Dutt was also a lifelong Marxist and an active supporter of the Communist Party of India (Marxist), and his leftist "Revolutionary Theatre" was a phenomenon in the contemporary Bengali theatre. He staged many street dramas in favour of the Communist Party. He was jailed by the Congress government in West Bengal in 1965 and detained for several months, as the then state government feared that the subversive message of his play Kallol (Sound of the Waves), (based on the Royal Indian Navy Mutiny of 1946, which ran packed shows at Calcutta's Minerva Theatre), might provoke anti-government protests in West Bengal. The play turned out to be his longest-running play at the Minerva. Manusher Adhikare (Of People's Rights) in 1968, staged as a documentary drama, was a new genre in Bengali theatre before, though it turned out to be his last production of the group at the Minerva, as they soon left the theatre. Thereafter, the group was given the name the "People's Little Theatre"; as it took on yet another new direction, his work came closer to the people, and this phase played an important role in popularising Indian street theatre, as he started performing at street-corners or "poster" plays, in open spaces, without any aid or embellishment, before enormous crowds. The year also marked his transition into Jatra or Yatra Pala, a Bengali folk drama form, performed largely across rural West Bengal. He started writing Jatra scripts, produced and acted in them, even formed his own Jatra troupe. His jatra political dramas were often produced on open-air stages and symbolised his commitment to communist ideology, and today form his lasting legacy.

Through the 1970s three of his plays; Barricade, Dusswapner Nagari (City of Nightmares) and Ebaar Rajar Pala (Now it is the King's turn), drew crowds despite being officially banned.

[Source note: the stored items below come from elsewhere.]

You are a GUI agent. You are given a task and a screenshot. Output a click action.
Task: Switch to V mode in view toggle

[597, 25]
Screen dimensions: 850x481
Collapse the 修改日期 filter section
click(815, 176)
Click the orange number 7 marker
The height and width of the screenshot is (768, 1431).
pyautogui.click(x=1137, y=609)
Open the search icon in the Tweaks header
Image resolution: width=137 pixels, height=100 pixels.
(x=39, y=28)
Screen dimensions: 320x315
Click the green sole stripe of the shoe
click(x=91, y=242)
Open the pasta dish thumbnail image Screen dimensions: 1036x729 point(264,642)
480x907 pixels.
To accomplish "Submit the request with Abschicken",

He wrote Louha Manab (The Iron Man), in 1964 while still in jail, based on a real trial against a pro-Stalin, ex-Politburo member by supporters of Nikita Khrushchev in Moscow of 1963. It was first staged at Alipore Jail in 1965, by the People's Little Theatre. His stay in jail unleashed a new period of rebellious and politically charged plays, including Tiner Toloar (The Tin Sword), partially based on Pygmalion, Dushapner Nagari (Nightmare City), Manusher Odhikare (Rights Of Man), based on the Scottsboro Boys case, protests against the racial discrimination and injustice of the Scottsborough trial of 1931, Surya-Shikar (Hunting the Sun) (1978), Maha-Bidroha (The Great Rebellion) (1989), and Laal Durgo (Red Fort) (1990) about the demise of Communism, set in a fictitious East European country, and Janatar Aphim (Opiate of the People), (1990) lamented on Indian political parties exploiting religion for gain. In all, he wrote twenty-two full-length plays, fifteen poster plays, nineteen Jatra scripts, acted in thousands of shows, and directed more than sixty productions, apart from writing serious studies of Shakespeare, Girish Ghosh, Stanislavsky, Brecht, and revolutionary theatre, and translating Shakespeare and Brecht.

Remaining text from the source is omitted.